Italy and the Snowball of Populism
By Alvin Cheng-Hin Lim

Italy and the Snowball of Populism

Dec. 06, 2016  |     |  1 comments

December 4, 2016 saw a pair of major votes in Western Europe — a referendum in Italy and a presidential election in Austria. The result of the Italian referendum in particular will have implications for the wave of anti-establishment populism that began with the Brexit vote earlier this year, and which will serve to accelerate the snowball effect of populism as Western Europe undertakes a series of major elections next year.

The Austrian presidential election saw the defeat of the far-right candidate Norbert Hofer. As Shedlock (2016) points out, the relief the European liberal elites feel about this defeat of far-right populism is doomed to be “short-lived,” as Hofer’s far-right Freedom Party is “highly likely to come out on top” in the parliamentary elections which have to be held before September 2018. Should the Freedom Party do as well in these elections as the pollsters expect, it could become “Austria’s largest political party … That could see the party’s leader, Heinz-Christian Strache, become the country’s next chancellor” (Atkins and Beesley, 2016). Indeed, the “sense of relief” felt by the Eurocrats in Brussels — capital of the European Union (EU) — that Hofer’s defeat had momentarily dulled the momentum of the “far-right candidates in the Netherlands, France and Germany in elections next year,” must have quickly ended with the announcement of the results of the Italian referendum.

• _Written problem a_:
In the article on Italy and populism, who was the far-right candidate defeated in the Austrian presidential election?
The article and the records that follow it come from different sources.

• _Given data_:
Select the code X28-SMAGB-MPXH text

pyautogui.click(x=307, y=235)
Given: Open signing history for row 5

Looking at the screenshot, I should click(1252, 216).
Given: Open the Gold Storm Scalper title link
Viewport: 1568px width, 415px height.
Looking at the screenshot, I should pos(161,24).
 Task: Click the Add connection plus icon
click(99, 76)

• _Written problem b_:
Select each line of the records that contains the string "Open".

• _Response a_:
Norbert Hofer

• _Response b_:
Given: Open signing history for row 5
Given: Open the Gold Storm Scalper title link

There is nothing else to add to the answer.